From 771822da1a08b03ae013d2ae6b8a00d7f4eb685c Mon Sep 17 00:00:00 2001
From: Michael Santos <michael.santos@gmail.com>
Date: Tue, 16 Aug 2022 07:26:48 -0400
Subject: [PATCH] 0.14.3: seccomp: add syscalls

Add syscalls for Ubuntu 22.04.
---
 src/restrict_process_seccomp.c | 22 +++++++++++++++++-----
 src/xmppipe.h                  |  2 +-
 2 files changed, 18 insertions(+), 6 deletions(-)

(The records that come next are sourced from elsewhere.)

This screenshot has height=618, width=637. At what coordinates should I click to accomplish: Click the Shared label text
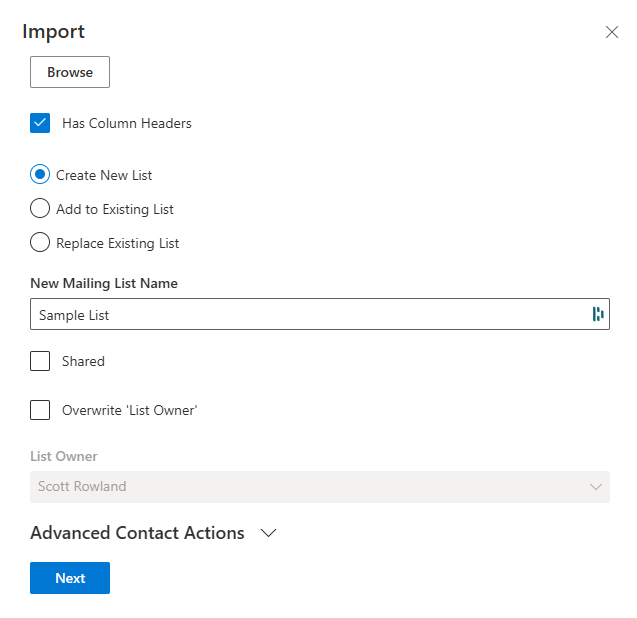[x=83, y=362]
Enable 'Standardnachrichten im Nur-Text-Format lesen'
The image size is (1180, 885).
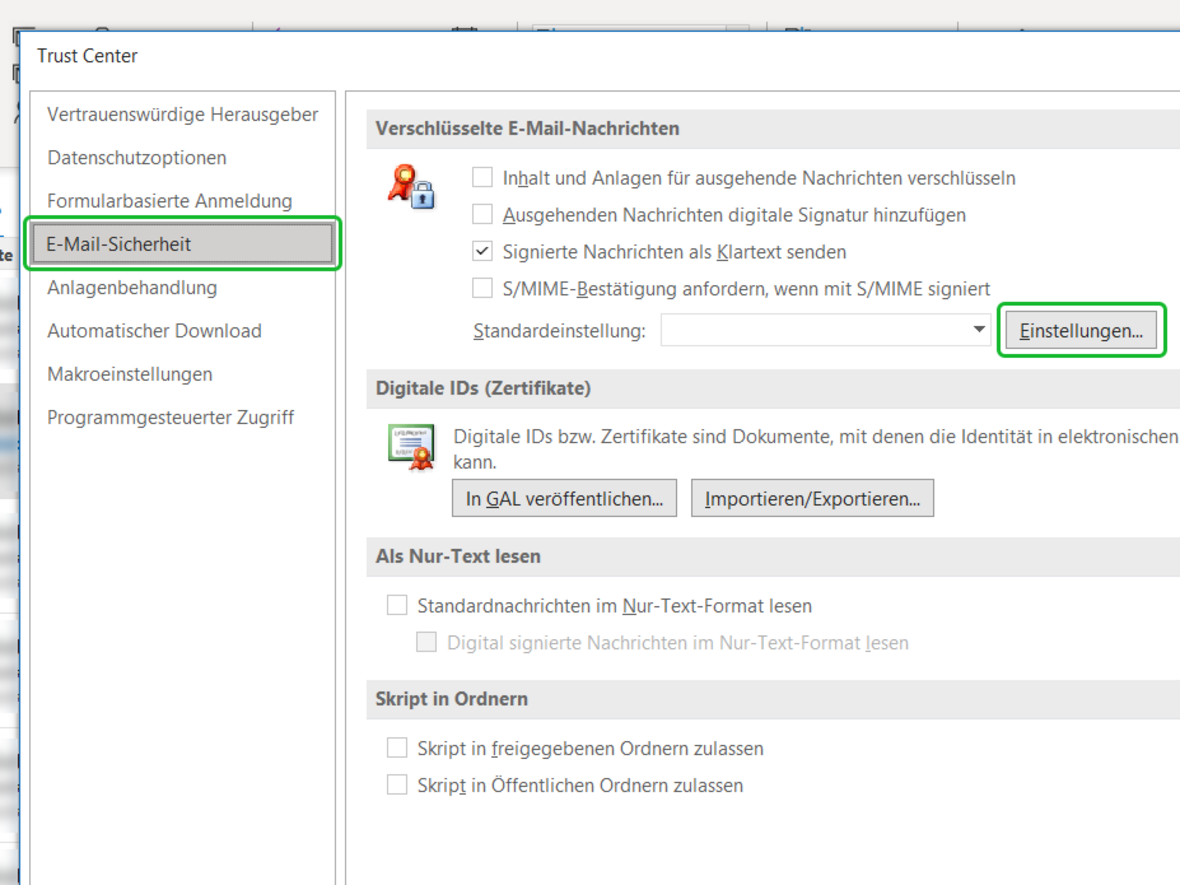coord(398,605)
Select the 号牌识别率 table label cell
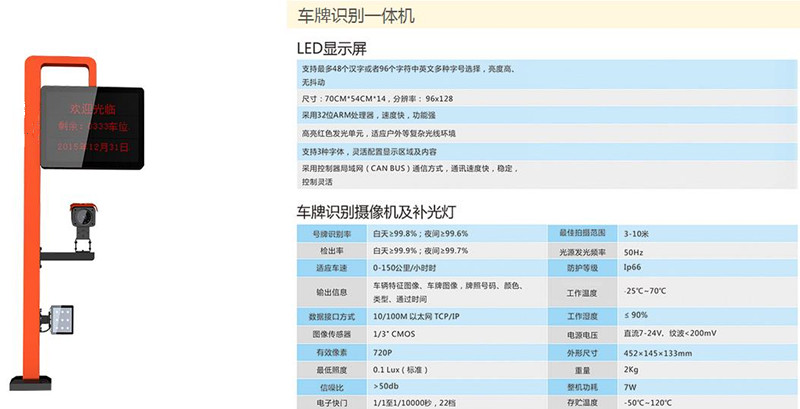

diff --git a/src/restrict_process_seccomp.c b/src/restrict_process_seccomp.c
index 5462a6c..8a91239 100644
--- a/src/restrict_process_seccomp.c
+++ b/src/restrict_process_seccomp.c
@@ -1,4 +1,4 @@
-/* Copyright (c) 2017-2020, Michael Santos <michael.santos@gmail.com>
+/* Copyright (c) 2017-2022, Michael Santos <michael.santos@gmail.com>
  *
  * Permission to use, copy, modify, and/or distribute this software for any
  * purpose with or without fee is hereby granted, provided that the above
@@ -48,7 +48,7 @@
                offsetof(struct seccomp_data, args[(_arg_nr)])),                \
       BPF_JUMP(BPF_JMP + BPF_JEQ + BPF_K, (_arg_val), 0, 1),                   \
       BPF_STMT(BPF_RET + BPF_K, SECCOMP_RET_ALLOW), /* reload syscall number;  \
-                                                       all rules expect it in                                                            \
+                                                       all rules expect it in  \
                                                        accumulator */          \
       BPF_STMT(BPF_LD + BPF_W + BPF_ABS, offsetof(struct seccomp_data, nr))
 
@@ -164,6 +164,9 @@ int restrict_process_init(xmppipe_state_t *state) {
 #ifdef __NR_newfstatat
       SC_ALLOW(newfstatat),
 #endif
+#ifdef __NR_getdents64
+      SC_ALLOW(getdents64),
+#endif
 
 /* uuid */
 #ifdef __NR_gettimeofday
@@ -200,13 +203,13 @@ int restrict_process_init(xmppipe_state_t *state) {
 #ifdef __NR_fstat64
       SC_ALLOW(fstat64),
 #endif
-#ifdef __NR_getrandom
-      SC_ALLOW(getrandom),
-#endif
 
 #ifdef __NR_getppid
       SC_ALLOW(getppid),
 #endif
+#ifdef __NR_getrandom
+      SC_ALLOW(getrandom),
+#endif
 #ifdef __NR_gettid
       SC_ALLOW(gettid),
 #endif
@@ -379,10 +382,19 @@ int restrict_process_stdin(xmppipe_state_t *state) {
 #ifdef __NR_fstat64
       SC_ALLOW(fstat64),
 #endif
+#ifdef __NR_newfstatat
+      SC_ALLOW(newfstatat),
+#endif
+#ifdef __NR_getdents64
+      SC_ALLOW(getdents64),
+#endif
 
 #ifdef __NR_getppid
       SC_ALLOW(getppid),
 #endif
+#ifdef __NR_getrandom
+      SC_ALLOW(getrandom),
+#endif
 #ifdef __NR_gettid
       SC_ALLOW(gettid),
 #endif
diff --git a/src/xmppipe.h b/src/xmppipe.h
index a17738a..d4460f0 100644
--- a/src/xmppipe.h
+++ b/src/xmppipe.h
@@ -27,7 +27,7 @@
 #include "strtonum.h"
 #endif
 
-#define XMPPIPE_VERSION "0.14.2"
+#define XMPPIPE_VERSION "0.14.3"
 #define XMPPIPE_RESOURCE "xmppipe"
 
 #define XMPPIPE_STREQ(a, b) (strcmp((a), (b)) == 0)